He went on to have seven daughters with his wife, children who have grown up to work for the NHS, become social workers and run their own businesses. “He taught us: if there are barriers in the way, leap over them,” says Thompson, who was the first black civil servant in the Liverpool unemployment office. “He taught us ambition, that if there was an opportunity, you must take it. We always thought, if Dad could have travelled 2,000 miles from Jamaica, why should we be scared of a challenge?”
The family grew up in a white area of Liverpool, where it was common to see the words “blacks go home” scrawled on the walls. Thompson remembers her schoolfriends trying to shield her from it. “When I saw the N-word on the wall near my home, my friends put chalk over it to hide the word.”

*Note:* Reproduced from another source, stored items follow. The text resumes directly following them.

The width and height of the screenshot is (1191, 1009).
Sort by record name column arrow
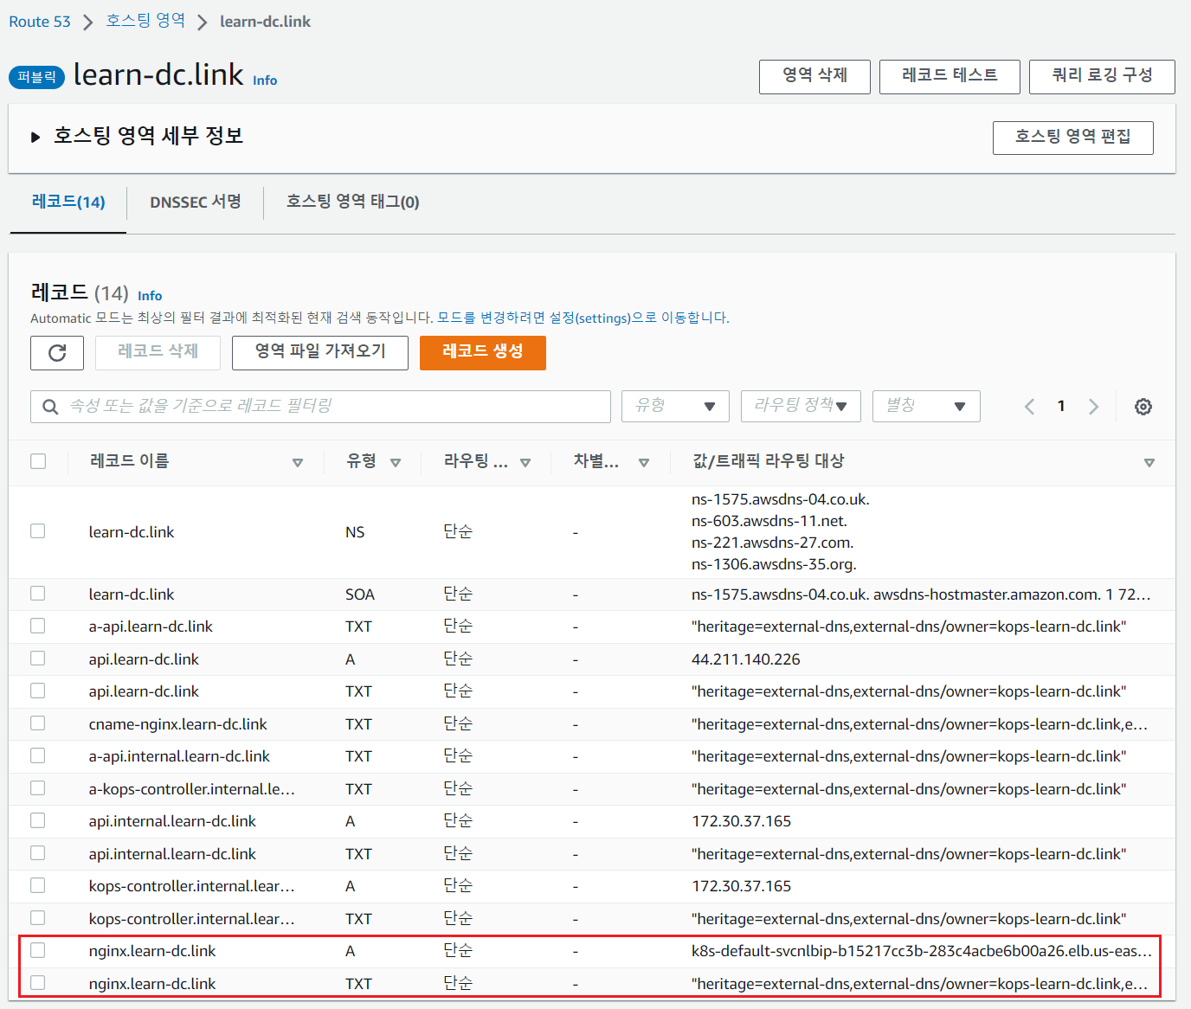(x=298, y=463)
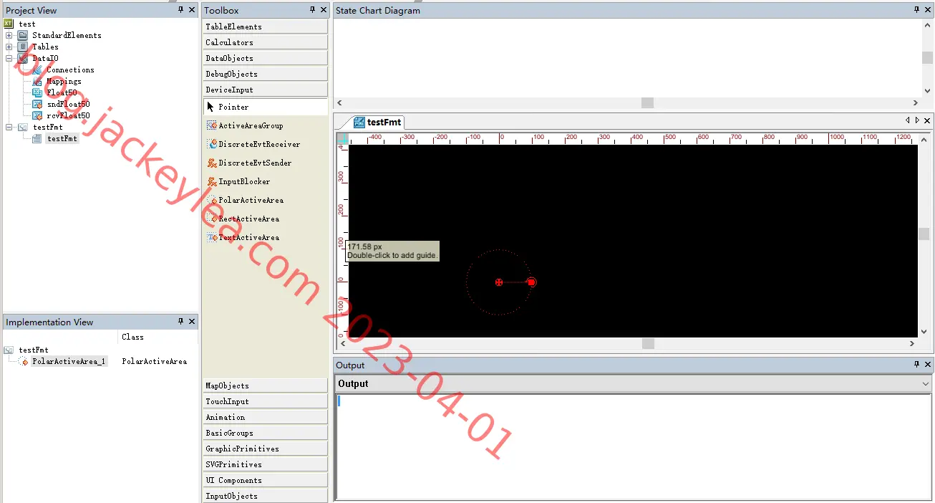Switch to the testFmt editor tab
Screen dimensions: 935x503
click(379, 122)
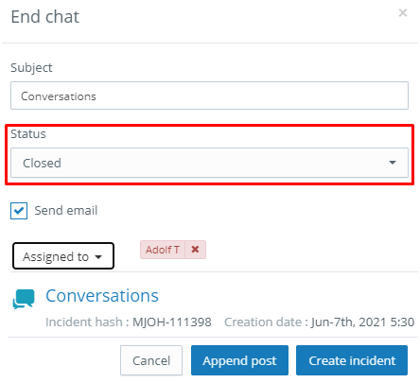Select incident hash MJOH-111398
This screenshot has width=420, height=383.
(x=172, y=322)
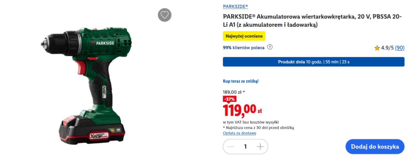
Task: Click the Najwyżej oceniane yellow badge
Action: [x=244, y=36]
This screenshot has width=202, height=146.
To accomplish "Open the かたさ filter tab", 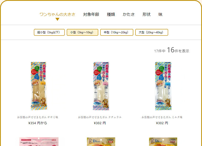I will pos(129,14).
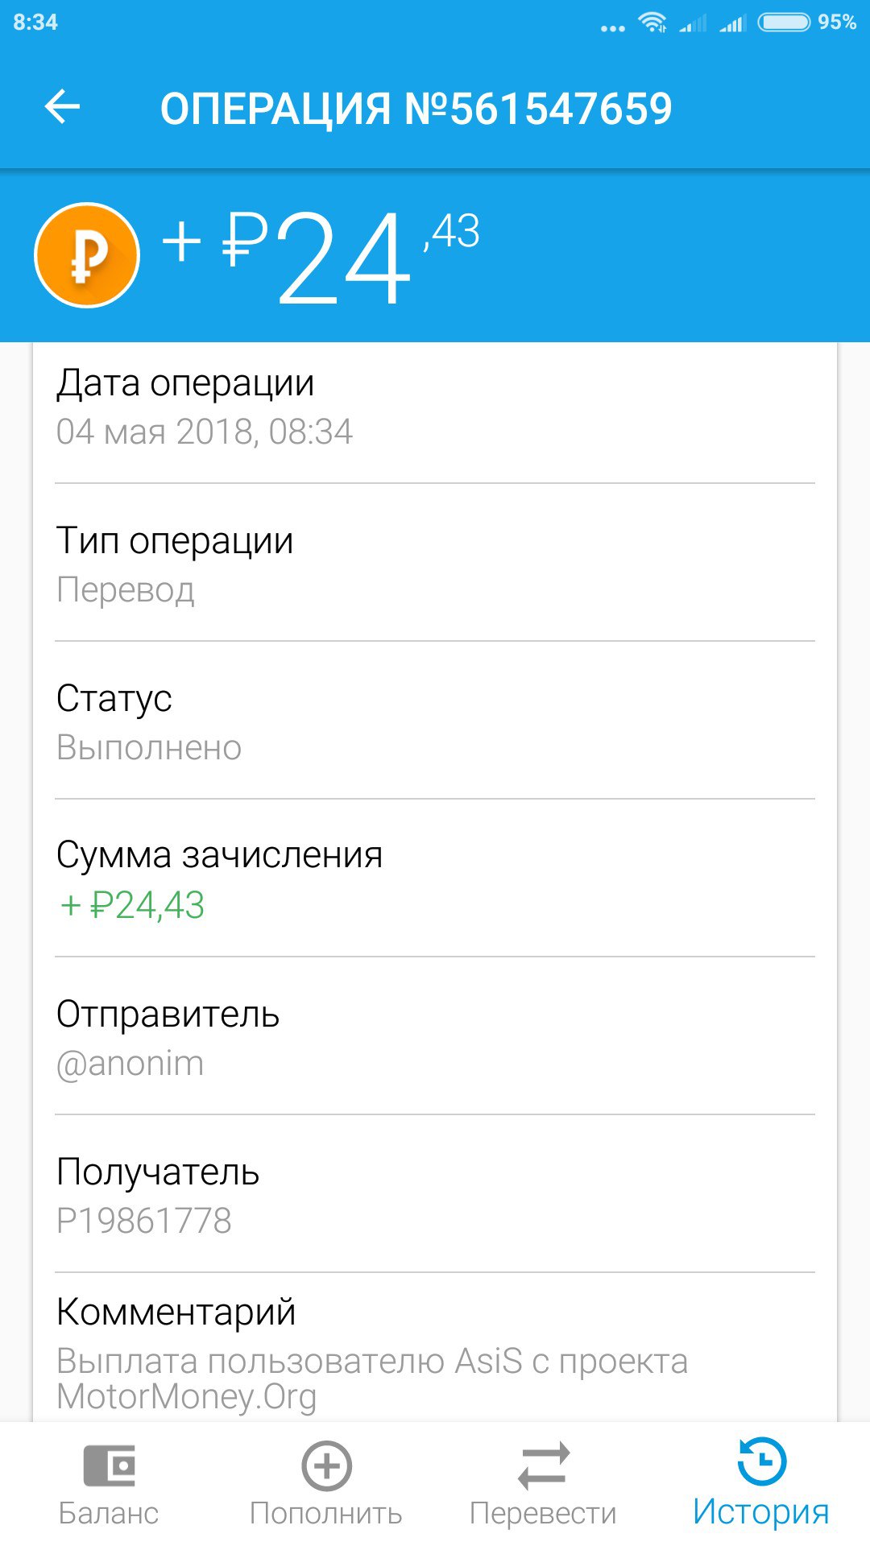Tap the Пополнить plus circle icon
The width and height of the screenshot is (870, 1546).
point(326,1465)
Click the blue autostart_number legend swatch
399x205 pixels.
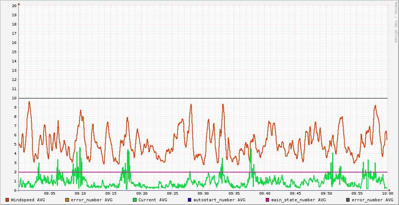coord(189,200)
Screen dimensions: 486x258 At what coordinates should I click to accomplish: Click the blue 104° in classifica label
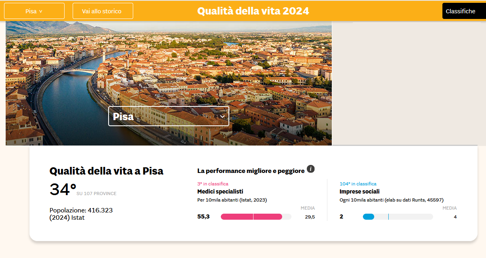point(358,184)
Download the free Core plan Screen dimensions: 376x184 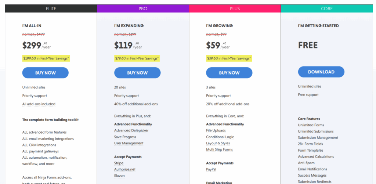(x=321, y=72)
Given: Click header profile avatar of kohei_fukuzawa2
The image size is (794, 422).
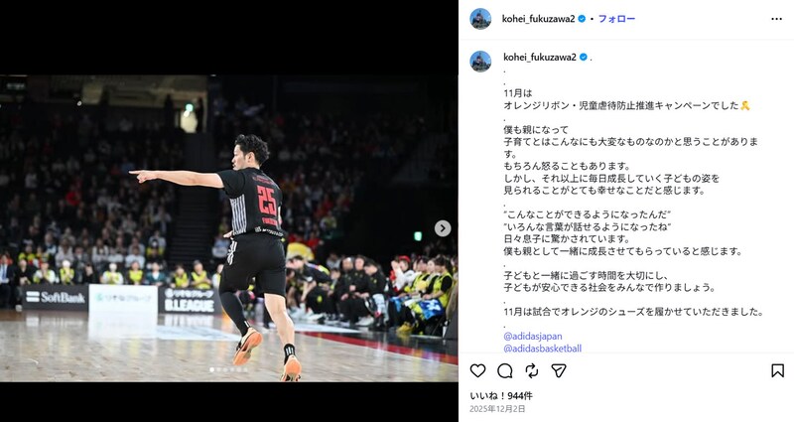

Sheine Peart says they were the first family of colour in Reading. Her father had found landlords were reluctant to rent to him, so he saved and bought a family house in a very white area.
“Growing up there were some bizarre assumptions made about us as a family. I remember the people across the road had some difficulties with the police, but the police would assume it was something to do with us. There was an assumption from the neighbours that we would go to the less academically able schools. When my mum said I’d be going to the grammar school, the neighbours asked: how did that happen?”
Icah Peart remembers the day when someone spat at Sheine in her pushchair. “I think my dad would have killed the person who did it if my mum hadn’t stopped him. He was an extremely protective dad. He wasn’t prepared to let anyone slight him.”
Mowlah-Baksh met his Dublin-born wife, Theresa, at a dance in Birmingham when he was serving in the RAF during the second world war. He returned to England on Empire Windrush and they married in 1949. He worked for Rover as a clerk, and they had five children.
“Being a mixed couple in the 1950s, it must have been a lot, there must have been racism, but they didn’t talk about it,” Brothwood, a carer in Birmingham, says. “They wanted to make sure that we grew up in a happy home so they worked really hard to protect us from it, so we never saw the harsh side of things.”
She remembers being vaguely aware of uncomfortable moments at school. “The home economics teacher made me feel one inch tall once,” she says. “I wanted to do woodwork, but she told me: ‘You have to do cooking and sewing.’ I told her: I can already cook and I can sew. She said: ‘Is there anything the natives can’t do?’” She says she didn’t have the language to classify it mentally it as racism, and only realised years later why it had upset her.
Her brother, also called Andrew Mowlah-Baksh, says: “I remember Enoch Powell’s speech when I was 13 or 14, inciting people to have a bad attitude towards race. I remember wishing I could run faster, to get away from lads with an attitude.”
But the family was happy, the children were popular and their parents taught them to shrug off the occasional bits of malice. “They told us it was a good thing: you’re people of the world, you’ve got relations from every country, that’s what matters, not the colour of skin,” Brothwood says.
Gaynor remembers the sudden proliferation of National Front posters when he was a teenager in the 1970s. “I was attacked by sixth-formers when I was about 13. It wasn’t serious enough to leave a scar, but it left a mental scar – making me less trusting, more aware of my surroundings, aware of the no-go areas.”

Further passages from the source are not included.